At various places, the statements need to be backed up by result demonstration.
For example, the authors stated that one must use fix time intervals (yet have similar numbers of events) vs. alternative approach where the number of events is fixed but the time interval length varies (line 186-189).

Additional comments

The reviewer appreciate the idea behind this manuscript. It is certainly appealing to supplement a NN based model when the data violates the proportional hazards assumption in the cox-PH model. It is also neat to have trained minibatch in each discrete time to enable fast training of the models. The authors did a good job at motivating this approach. However, there are various technical and organizational issues of this manuscript.

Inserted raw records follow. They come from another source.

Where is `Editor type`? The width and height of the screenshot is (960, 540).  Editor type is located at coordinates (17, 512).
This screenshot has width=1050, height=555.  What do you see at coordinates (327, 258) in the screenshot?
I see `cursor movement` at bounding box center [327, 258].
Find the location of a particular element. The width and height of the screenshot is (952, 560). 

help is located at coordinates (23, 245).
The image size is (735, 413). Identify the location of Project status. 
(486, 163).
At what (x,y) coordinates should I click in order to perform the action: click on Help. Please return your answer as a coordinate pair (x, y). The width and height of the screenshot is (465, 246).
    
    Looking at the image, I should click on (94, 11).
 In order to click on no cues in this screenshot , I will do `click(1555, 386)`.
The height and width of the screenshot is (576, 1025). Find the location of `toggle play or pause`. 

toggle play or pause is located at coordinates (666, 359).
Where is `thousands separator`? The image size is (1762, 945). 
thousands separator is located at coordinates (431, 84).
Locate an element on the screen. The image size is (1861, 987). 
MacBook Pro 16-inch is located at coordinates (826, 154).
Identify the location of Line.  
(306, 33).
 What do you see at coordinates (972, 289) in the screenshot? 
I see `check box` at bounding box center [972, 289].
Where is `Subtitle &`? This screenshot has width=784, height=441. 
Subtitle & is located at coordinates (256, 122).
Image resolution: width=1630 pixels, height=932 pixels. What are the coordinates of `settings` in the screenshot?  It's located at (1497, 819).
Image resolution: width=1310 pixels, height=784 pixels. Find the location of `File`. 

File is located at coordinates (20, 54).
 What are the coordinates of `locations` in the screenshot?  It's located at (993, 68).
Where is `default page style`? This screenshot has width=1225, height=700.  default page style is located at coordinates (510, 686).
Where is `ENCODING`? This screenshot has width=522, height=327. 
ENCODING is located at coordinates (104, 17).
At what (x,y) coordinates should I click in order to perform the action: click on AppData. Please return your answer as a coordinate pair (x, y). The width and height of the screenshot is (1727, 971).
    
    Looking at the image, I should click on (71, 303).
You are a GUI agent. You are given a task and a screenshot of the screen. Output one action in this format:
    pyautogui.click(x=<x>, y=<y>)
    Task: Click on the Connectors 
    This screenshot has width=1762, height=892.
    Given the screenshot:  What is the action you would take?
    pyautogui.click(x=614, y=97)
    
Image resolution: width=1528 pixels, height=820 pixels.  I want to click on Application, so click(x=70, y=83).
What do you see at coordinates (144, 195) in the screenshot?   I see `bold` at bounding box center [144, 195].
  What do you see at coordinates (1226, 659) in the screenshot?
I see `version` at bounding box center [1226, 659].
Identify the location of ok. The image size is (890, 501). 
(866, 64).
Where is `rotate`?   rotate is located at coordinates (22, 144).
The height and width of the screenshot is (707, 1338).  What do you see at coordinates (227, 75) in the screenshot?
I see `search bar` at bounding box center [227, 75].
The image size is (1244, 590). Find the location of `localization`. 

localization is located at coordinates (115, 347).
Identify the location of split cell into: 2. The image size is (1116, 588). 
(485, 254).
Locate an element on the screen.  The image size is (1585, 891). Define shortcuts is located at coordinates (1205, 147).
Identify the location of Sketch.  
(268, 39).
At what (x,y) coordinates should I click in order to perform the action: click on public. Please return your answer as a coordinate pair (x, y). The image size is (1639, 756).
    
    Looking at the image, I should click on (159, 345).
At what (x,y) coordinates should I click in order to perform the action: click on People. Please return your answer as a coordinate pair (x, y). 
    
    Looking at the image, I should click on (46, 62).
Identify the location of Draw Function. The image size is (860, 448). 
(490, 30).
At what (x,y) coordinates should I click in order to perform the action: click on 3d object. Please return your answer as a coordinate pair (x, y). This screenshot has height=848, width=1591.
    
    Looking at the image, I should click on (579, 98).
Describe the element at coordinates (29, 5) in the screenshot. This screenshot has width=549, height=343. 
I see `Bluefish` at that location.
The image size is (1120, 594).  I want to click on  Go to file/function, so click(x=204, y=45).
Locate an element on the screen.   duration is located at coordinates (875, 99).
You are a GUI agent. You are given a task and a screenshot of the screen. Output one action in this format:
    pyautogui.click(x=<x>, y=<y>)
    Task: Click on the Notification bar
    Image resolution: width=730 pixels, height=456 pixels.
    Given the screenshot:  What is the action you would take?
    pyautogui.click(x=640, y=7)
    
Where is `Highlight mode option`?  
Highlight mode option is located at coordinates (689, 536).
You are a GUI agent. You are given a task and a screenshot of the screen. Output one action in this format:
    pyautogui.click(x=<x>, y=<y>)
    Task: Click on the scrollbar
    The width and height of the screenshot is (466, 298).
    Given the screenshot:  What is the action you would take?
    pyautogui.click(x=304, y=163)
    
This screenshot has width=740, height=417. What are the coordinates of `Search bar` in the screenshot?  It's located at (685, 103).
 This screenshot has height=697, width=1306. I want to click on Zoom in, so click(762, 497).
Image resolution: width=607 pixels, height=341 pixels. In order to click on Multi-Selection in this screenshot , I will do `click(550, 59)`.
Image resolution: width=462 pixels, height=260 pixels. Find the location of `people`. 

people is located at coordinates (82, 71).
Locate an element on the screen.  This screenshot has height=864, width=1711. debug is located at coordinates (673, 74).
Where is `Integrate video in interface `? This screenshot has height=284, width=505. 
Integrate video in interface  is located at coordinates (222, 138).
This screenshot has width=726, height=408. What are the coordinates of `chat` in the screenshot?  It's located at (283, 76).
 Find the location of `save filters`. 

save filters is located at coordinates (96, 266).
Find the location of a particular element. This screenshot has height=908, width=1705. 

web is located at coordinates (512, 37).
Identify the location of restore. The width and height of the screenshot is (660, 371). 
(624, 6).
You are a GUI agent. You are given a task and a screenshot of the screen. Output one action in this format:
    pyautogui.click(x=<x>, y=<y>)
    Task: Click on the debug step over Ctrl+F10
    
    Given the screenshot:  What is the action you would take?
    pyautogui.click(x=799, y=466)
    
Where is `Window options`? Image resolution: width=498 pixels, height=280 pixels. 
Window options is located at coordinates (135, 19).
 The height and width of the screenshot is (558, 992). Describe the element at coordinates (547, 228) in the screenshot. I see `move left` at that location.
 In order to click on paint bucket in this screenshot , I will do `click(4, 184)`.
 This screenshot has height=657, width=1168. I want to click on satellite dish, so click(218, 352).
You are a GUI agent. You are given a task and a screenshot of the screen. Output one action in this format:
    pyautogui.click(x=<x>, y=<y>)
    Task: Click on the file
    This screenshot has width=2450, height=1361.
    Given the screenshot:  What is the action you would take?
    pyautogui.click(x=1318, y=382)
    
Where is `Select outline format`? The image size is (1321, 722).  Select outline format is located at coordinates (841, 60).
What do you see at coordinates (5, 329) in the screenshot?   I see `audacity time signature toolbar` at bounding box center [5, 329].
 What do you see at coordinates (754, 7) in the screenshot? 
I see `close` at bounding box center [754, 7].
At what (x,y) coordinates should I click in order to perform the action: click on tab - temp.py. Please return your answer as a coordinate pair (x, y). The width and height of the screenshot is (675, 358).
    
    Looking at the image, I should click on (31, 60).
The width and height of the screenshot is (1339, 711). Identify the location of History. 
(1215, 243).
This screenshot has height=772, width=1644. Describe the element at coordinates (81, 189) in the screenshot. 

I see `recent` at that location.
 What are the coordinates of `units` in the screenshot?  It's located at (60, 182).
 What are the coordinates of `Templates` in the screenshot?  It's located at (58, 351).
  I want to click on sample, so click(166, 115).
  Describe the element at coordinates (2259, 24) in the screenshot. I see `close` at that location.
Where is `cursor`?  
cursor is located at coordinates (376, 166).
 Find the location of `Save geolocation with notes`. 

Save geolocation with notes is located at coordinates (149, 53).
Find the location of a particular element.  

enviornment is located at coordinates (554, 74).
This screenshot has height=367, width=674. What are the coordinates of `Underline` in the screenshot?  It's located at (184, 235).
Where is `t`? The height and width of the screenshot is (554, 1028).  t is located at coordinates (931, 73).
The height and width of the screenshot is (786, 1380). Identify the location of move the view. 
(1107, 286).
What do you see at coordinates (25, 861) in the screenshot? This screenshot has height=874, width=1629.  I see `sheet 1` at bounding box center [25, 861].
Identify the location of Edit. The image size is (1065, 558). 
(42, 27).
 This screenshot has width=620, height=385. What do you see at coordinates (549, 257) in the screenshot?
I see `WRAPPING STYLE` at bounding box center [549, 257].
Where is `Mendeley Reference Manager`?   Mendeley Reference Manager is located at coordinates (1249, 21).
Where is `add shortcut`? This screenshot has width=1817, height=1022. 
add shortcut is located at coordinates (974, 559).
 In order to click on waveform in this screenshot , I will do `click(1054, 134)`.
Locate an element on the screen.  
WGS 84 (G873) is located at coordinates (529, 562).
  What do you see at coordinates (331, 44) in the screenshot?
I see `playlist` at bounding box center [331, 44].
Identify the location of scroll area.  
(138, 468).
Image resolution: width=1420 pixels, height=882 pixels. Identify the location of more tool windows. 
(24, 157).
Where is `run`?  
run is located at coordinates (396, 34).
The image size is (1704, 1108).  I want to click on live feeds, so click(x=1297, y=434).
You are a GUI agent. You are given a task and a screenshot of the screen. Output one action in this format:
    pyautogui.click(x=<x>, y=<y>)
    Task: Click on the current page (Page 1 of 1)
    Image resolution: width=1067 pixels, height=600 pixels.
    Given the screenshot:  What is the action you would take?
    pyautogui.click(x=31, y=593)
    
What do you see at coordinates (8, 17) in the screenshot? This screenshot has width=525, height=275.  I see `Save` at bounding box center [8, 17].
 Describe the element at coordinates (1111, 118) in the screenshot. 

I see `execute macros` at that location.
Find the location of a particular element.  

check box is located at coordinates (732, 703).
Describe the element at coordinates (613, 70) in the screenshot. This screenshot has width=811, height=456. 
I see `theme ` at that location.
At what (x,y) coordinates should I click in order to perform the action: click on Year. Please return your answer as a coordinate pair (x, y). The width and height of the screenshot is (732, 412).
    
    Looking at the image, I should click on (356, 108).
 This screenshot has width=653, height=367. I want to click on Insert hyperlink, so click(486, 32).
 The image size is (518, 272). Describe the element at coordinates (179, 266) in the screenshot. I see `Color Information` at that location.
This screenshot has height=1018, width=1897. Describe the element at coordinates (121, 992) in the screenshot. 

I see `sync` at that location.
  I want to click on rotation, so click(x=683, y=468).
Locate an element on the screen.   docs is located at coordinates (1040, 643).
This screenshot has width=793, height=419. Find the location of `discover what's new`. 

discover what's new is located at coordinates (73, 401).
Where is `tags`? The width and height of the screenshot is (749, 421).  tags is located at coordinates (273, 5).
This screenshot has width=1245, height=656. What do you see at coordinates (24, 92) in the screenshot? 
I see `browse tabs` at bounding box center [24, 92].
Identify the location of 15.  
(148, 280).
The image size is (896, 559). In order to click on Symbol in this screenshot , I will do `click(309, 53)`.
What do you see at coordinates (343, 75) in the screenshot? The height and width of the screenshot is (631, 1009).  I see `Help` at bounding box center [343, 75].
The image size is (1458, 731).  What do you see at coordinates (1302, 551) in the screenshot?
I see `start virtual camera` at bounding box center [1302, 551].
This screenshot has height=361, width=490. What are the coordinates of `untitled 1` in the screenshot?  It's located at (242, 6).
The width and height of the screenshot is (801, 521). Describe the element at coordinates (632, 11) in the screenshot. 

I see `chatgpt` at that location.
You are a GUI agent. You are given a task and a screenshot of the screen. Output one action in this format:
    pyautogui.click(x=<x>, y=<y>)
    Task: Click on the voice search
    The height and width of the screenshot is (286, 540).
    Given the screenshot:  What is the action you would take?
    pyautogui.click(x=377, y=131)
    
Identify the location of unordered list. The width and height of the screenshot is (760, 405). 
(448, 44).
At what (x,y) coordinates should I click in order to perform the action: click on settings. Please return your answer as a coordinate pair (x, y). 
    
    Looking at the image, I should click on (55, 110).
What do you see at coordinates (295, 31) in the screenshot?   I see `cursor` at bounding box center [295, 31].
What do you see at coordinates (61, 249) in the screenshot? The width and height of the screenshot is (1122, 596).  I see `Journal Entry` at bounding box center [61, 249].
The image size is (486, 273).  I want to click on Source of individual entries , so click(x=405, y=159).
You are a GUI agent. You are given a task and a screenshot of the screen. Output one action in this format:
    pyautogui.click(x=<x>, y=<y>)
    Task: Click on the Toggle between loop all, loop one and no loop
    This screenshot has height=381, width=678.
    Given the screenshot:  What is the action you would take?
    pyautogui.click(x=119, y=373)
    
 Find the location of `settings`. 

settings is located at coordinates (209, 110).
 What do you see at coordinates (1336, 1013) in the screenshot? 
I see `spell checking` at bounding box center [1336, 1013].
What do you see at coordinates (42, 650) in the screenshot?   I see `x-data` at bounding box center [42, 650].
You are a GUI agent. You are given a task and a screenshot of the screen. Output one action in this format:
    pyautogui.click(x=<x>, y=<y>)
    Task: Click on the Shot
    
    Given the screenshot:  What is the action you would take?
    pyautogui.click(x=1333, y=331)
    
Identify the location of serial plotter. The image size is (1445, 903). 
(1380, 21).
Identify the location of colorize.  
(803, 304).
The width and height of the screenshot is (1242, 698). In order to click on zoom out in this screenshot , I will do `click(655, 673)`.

1. The data sets used in this manuscript are yet to demonstrate that the Cox-PH model's assumptions fail on them, suggest to provide the evidence in supplementary figures.

2. There is no comparison with other neural network/ deep learning based Cox-PH extension methods, including DeepSurv and Cox-nnet. The authors need to compare their method with these two methods, in terms of accuracy and speed.

3. The authors described 4 simulated data sets, however only show results on 1 data set, they need to show all 4 data (otherwise why mentioning them?)

4. Various places, the authors made claims without showing the evidence, please include evidence as supplementary figures. For example, what supports the statement on line 186-189?

5. How many time intervals exactly to have in order to have the best performing method? Rather than a range of 30-50? Any ways to optimize it for the reader, rather than being a user supplied number?

6. This manuscript needs significant re-organization. A lot of wording should occur in the Methods section appears in the Results section. And some sections of Results read like manual/protocol, rather than research results (eg. line 230-246).

7. The Stanford Medical System metastatic cancer data do not appear to be public/shared. This violates peerJ policy.